# Records for the exercise
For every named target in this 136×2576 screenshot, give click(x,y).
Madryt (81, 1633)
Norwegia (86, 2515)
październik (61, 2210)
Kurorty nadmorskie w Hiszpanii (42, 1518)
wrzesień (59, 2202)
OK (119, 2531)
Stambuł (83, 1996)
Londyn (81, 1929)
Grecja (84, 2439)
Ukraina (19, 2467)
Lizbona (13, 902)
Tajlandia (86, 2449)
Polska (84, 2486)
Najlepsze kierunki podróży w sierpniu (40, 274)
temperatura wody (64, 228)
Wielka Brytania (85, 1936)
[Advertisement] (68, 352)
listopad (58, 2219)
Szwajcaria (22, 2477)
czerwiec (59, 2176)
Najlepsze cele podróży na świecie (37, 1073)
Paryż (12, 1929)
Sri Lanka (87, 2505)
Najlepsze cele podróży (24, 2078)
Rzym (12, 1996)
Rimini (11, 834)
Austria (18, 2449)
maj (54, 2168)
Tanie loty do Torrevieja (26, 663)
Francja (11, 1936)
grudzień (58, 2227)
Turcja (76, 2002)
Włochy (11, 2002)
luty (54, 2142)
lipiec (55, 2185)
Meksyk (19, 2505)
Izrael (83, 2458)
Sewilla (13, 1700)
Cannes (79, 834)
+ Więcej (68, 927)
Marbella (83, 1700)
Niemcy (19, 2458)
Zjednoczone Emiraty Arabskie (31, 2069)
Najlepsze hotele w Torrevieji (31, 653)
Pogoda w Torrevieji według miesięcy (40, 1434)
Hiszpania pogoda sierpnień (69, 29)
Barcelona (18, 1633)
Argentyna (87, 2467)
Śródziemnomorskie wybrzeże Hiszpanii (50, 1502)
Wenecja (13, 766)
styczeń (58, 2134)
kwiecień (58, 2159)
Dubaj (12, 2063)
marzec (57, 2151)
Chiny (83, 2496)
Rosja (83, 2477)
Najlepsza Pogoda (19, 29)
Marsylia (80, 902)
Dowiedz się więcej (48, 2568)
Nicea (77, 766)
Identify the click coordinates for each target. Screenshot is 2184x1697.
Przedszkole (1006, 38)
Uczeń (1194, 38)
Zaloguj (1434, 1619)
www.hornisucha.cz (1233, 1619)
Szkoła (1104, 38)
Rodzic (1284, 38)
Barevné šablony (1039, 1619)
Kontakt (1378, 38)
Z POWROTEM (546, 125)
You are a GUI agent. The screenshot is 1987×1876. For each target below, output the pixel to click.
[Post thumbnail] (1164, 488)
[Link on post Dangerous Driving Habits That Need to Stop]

# Exercise goal
Word for word, restate the lines of the listing above starting at the line with "Madryt (81, 1633)" and ending at the line with "grudzień (58, 2227)", and nothing outside them.

# Answer space
Madryt (81, 1633)
Norwegia (86, 2515)
październik (61, 2210)
Kurorty nadmorskie w Hiszpanii (42, 1518)
wrzesień (59, 2202)
OK (119, 2531)
Stambuł (83, 1996)
Londyn (81, 1929)
Grecja (84, 2439)
Ukraina (19, 2467)
Lizbona (13, 902)
Tajlandia (86, 2449)
Polska (84, 2486)
Najlepsze kierunki podróży w sierpniu (40, 274)
temperatura wody (64, 228)
Wielka Brytania (85, 1936)
[Advertisement] (68, 352)
listopad (58, 2219)
Szwajcaria (22, 2477)
czerwiec (59, 2176)
Najlepsze cele podróży na świecie (37, 1073)
Paryż (12, 1929)
Sri Lanka (87, 2505)
Najlepsze cele podróży (24, 2078)
Rzym (12, 1996)
Rimini (11, 834)
Austria (18, 2449)
maj (54, 2168)
Tanie loty do Torrevieja (26, 663)
Francja (11, 1936)
grudzień (58, 2227)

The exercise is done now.